In most countries, international customs terminals are run by the state. But in Tajikistan, a private company with special connections boasts a network of 10 so-called international terminals — which house all the state agencies needed to perform clearance procedures for incoming vehicles — on the Uzbek, Kyrgyz, Afghan, and Chinese borders. The country has four other terminals run by other operators.
Faroz came to own its largest terminal through a special law that was promoted by the president himself.
In April 2011, President Rahmon appeared in parliament with a strong complaint. He lamented Tajikistan’s dependence on imports and called for a boost in the domestic production of consumer goods. To solve the problem, in part by attracting foreign investment, Rahmon ordered the government to draft a law on public-private partnerships.
A year and a half later, he signed the new law into effect.
It provides for several ways for public-private partnerships to come into being — whether initiated by the government or by the prospective private partner themselves. As part of the deal, the state is to “provide its private partner with a plot of land” — and there is no mention of any payment.
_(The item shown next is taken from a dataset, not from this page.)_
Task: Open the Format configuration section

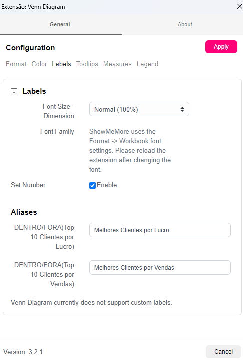Action: coord(16,64)
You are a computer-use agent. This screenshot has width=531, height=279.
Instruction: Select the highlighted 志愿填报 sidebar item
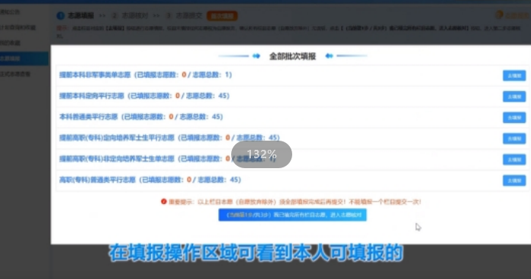[24, 58]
If needed, the state can also help the private partner obtain land plots held by third parties.
When Rahmon praised the law and its results two and a half years later, he did so at the opening of a logistics and customs terminal near Dushanbe that was built by Faroz, his son-in-law’s company, making it a strange example of a public-private partnership within one family.
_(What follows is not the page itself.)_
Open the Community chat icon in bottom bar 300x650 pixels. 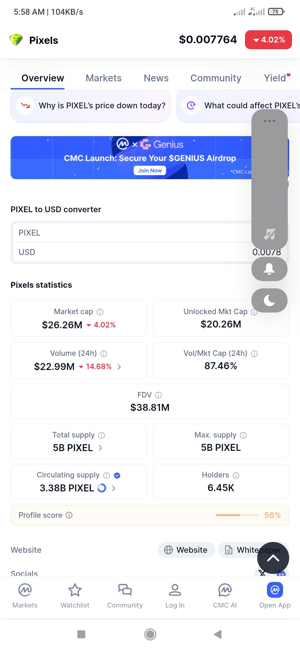125,590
Out of six such projects then active in Tajikistan, this was the only one in which the private partner was Tajik.
Built for over US$ 20 million, the new complex, build in an old truck depot, consists of a customs terminal, a driving school, a hotel, a road police unit, and a number of inspection agencies.
During the unveiling ceremony, Rahmon ordered Faroz’s “patriotic businessmen” to build more “world class” terminals like the one he had just opened.